◆ GIVEN TEXT ◆

Teams from the Wyss Institute for Biologically Inspired Engineering at Harvard University and the Harvard John A. Paulson School of Engineering and Applied Sciences (SEAS) have moved 3D printing into the 4^th dimension with 4D printed hydrogel composite structures that respond to environmental stimulus and can change shape when submerged in water.

Harvard researchers take shape shifting into the 4th dimension The materials are printed using a mathematical model the team created. The model predicts how the material will swell in water, mimicking nature’s dynamic morphology in response to stimuli. The technique aligns cellulose fibrils during the printing process with a hydrogel composite ink that has been encoded with anisotropic swelling and stiffness – designed to result in a variety of intricate directional properties that can be predicted as well as controlled.

◆ RECORDED DATA ◆
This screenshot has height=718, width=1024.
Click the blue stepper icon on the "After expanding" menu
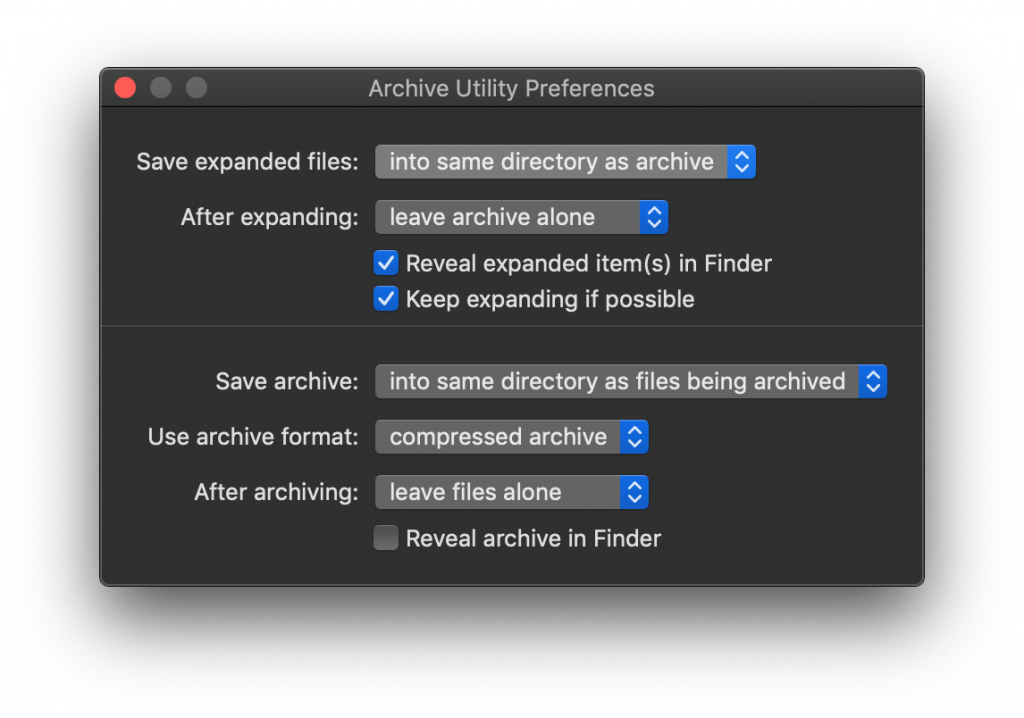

◆ ASSIGNMENT ◆
In the 4D printing passage, what does the team's mathematical model predict? The listing is separate material, unrelated to the 4D printing passage.

◆ ANSWER TO THIS TASK ◆
It predicts how the material will swell in water.